TASK STATEMENT:
Would you please repeat exactly the lines from the one containing "This screenshot has width=441, height=296." to the end of the records, both included, and leave out the rest?

AVAILABLE RECORDS:
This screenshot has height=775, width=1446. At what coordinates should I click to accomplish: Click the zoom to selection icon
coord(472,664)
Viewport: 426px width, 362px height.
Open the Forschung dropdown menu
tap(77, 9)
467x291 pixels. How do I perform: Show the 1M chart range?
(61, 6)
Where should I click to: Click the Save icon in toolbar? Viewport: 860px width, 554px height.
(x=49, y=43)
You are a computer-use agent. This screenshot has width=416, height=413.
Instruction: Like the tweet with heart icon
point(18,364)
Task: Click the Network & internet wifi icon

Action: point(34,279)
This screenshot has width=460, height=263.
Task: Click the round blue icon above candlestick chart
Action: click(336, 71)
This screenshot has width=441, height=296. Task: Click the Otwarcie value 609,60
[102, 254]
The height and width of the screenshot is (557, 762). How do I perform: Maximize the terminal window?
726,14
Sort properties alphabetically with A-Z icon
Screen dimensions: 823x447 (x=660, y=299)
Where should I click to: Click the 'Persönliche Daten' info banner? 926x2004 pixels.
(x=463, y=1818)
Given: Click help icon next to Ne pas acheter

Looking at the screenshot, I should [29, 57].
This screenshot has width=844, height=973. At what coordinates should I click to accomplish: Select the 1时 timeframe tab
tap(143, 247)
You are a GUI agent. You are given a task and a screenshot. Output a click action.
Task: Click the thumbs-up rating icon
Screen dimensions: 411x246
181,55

OUTPUT FOR THIS EXERCISE:
This screenshot has width=441, height=296. Task: Click the Otwarcie value 609,60
[102, 254]
The height and width of the screenshot is (557, 762). How do I perform: Maximize the terminal window?
726,14
Sort properties alphabetically with A-Z icon
Screen dimensions: 823x447 (x=660, y=299)
Where should I click to: Click the 'Persönliche Daten' info banner? 926x2004 pixels.
(x=463, y=1818)
Given: Click help icon next to Ne pas acheter

Looking at the screenshot, I should [29, 57].
This screenshot has width=844, height=973. At what coordinates should I click to accomplish: Select the 1时 timeframe tab
tap(143, 247)
You are a GUI agent. You are given a task and a screenshot. Output a click action.
Task: Click the thumbs-up rating icon
Screen dimensions: 411x246
181,55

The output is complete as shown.